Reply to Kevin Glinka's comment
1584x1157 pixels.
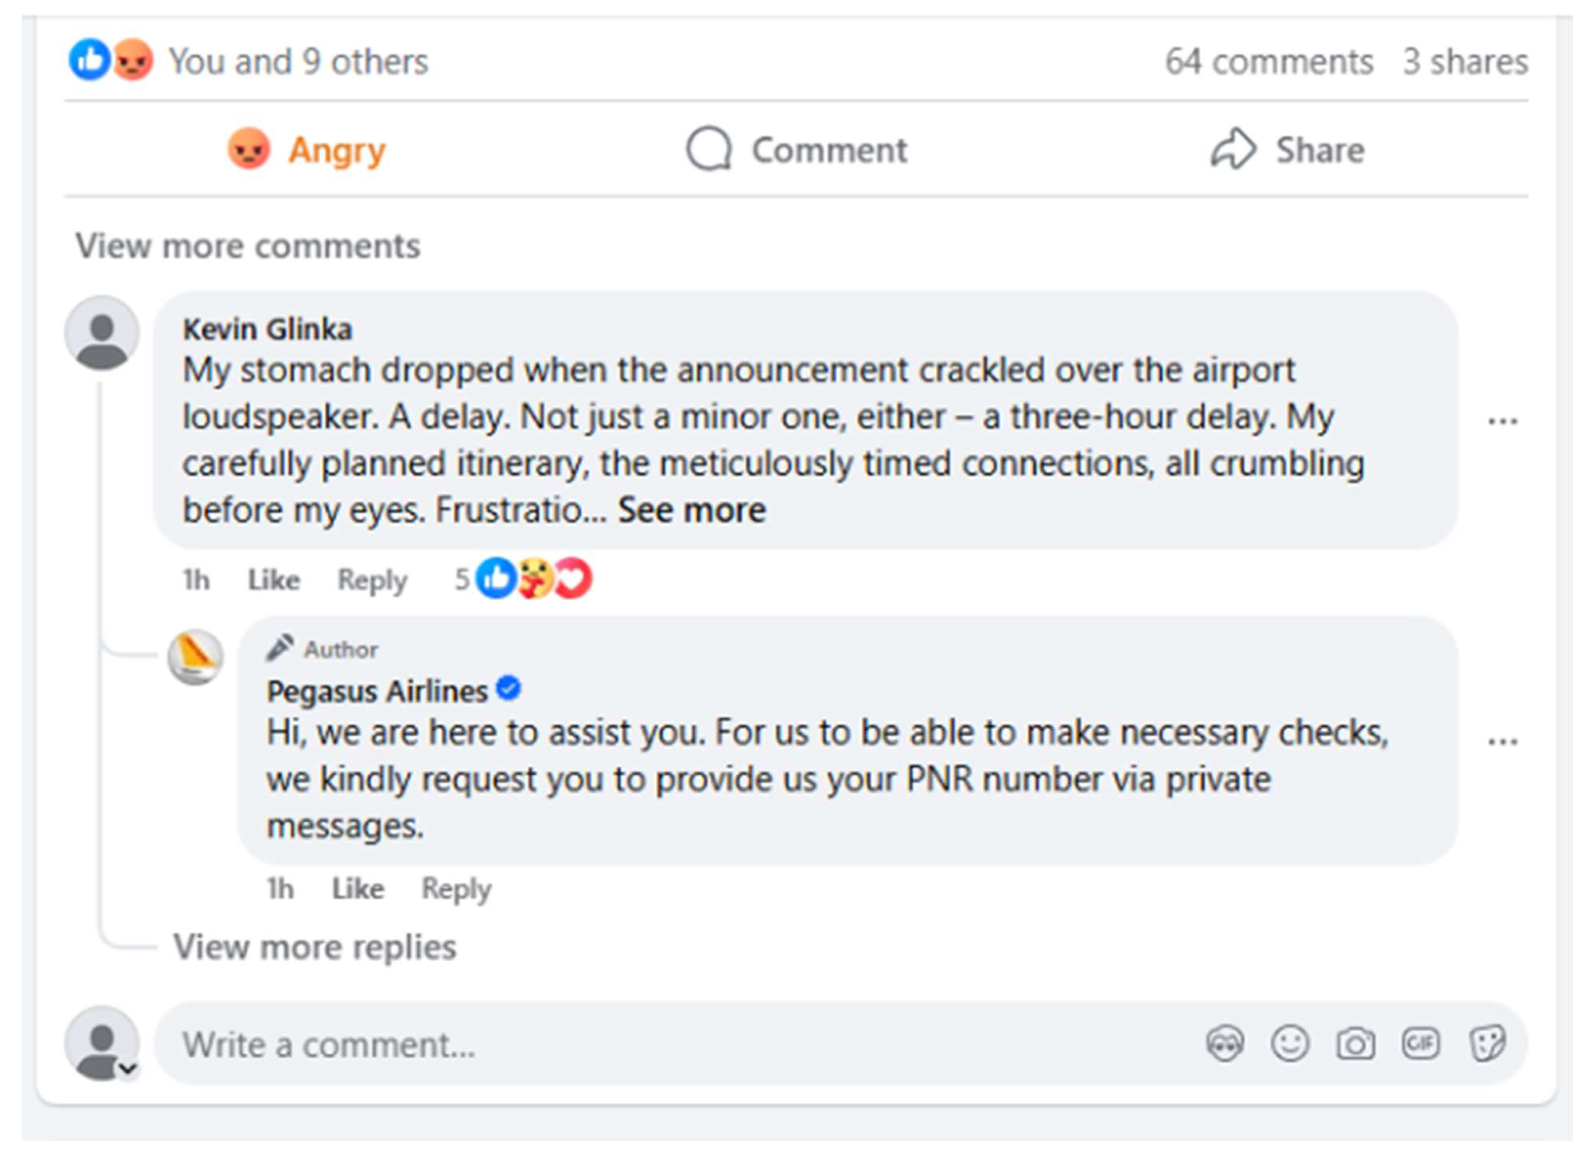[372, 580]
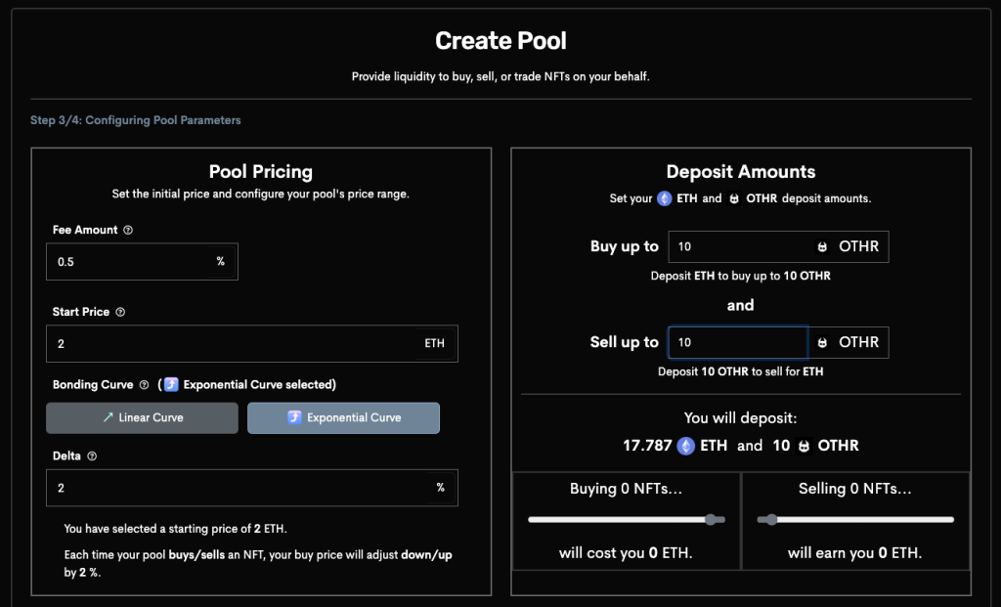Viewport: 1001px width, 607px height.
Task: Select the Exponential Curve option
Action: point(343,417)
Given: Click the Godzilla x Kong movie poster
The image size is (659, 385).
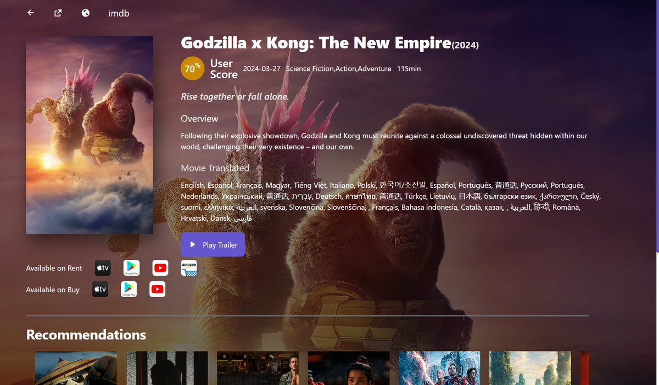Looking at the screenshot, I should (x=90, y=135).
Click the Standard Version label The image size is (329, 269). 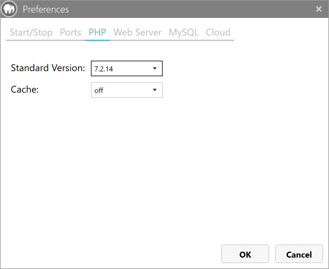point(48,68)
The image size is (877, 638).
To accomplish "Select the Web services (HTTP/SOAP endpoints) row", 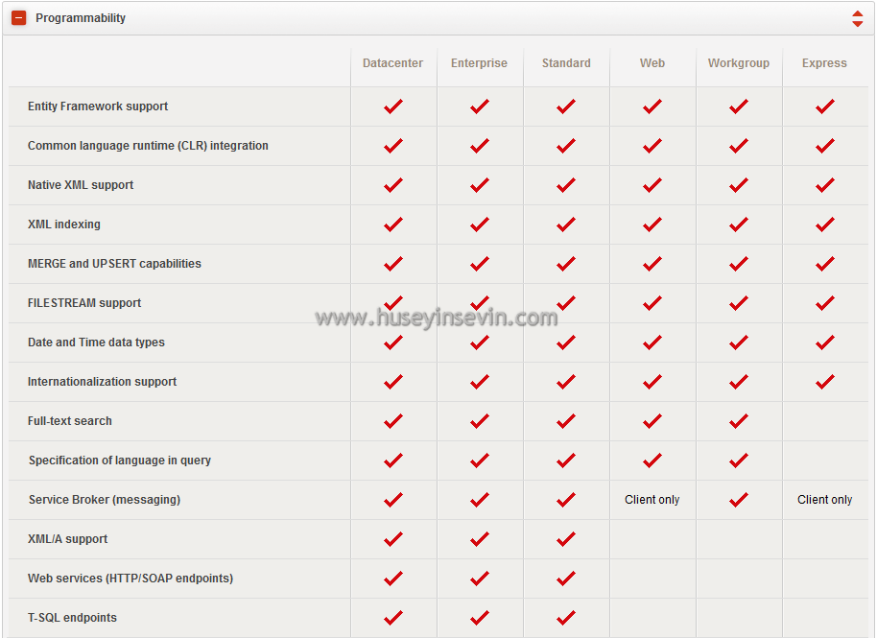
= = = =
## Task
Begin at the first line of the records. Print every line through the one containing "Given: Click the Godzilla x Kong movie poster" exactly, but skip the pictures.

## Expected answer
Reply to Kevin Glinka's comment
1584x1157 pixels.
[372, 580]
Viewport: 1001px width, 607px height.
Task: Select the Exponential Curve option
Action: point(343,417)
Given: Click the Godzilla x Kong movie poster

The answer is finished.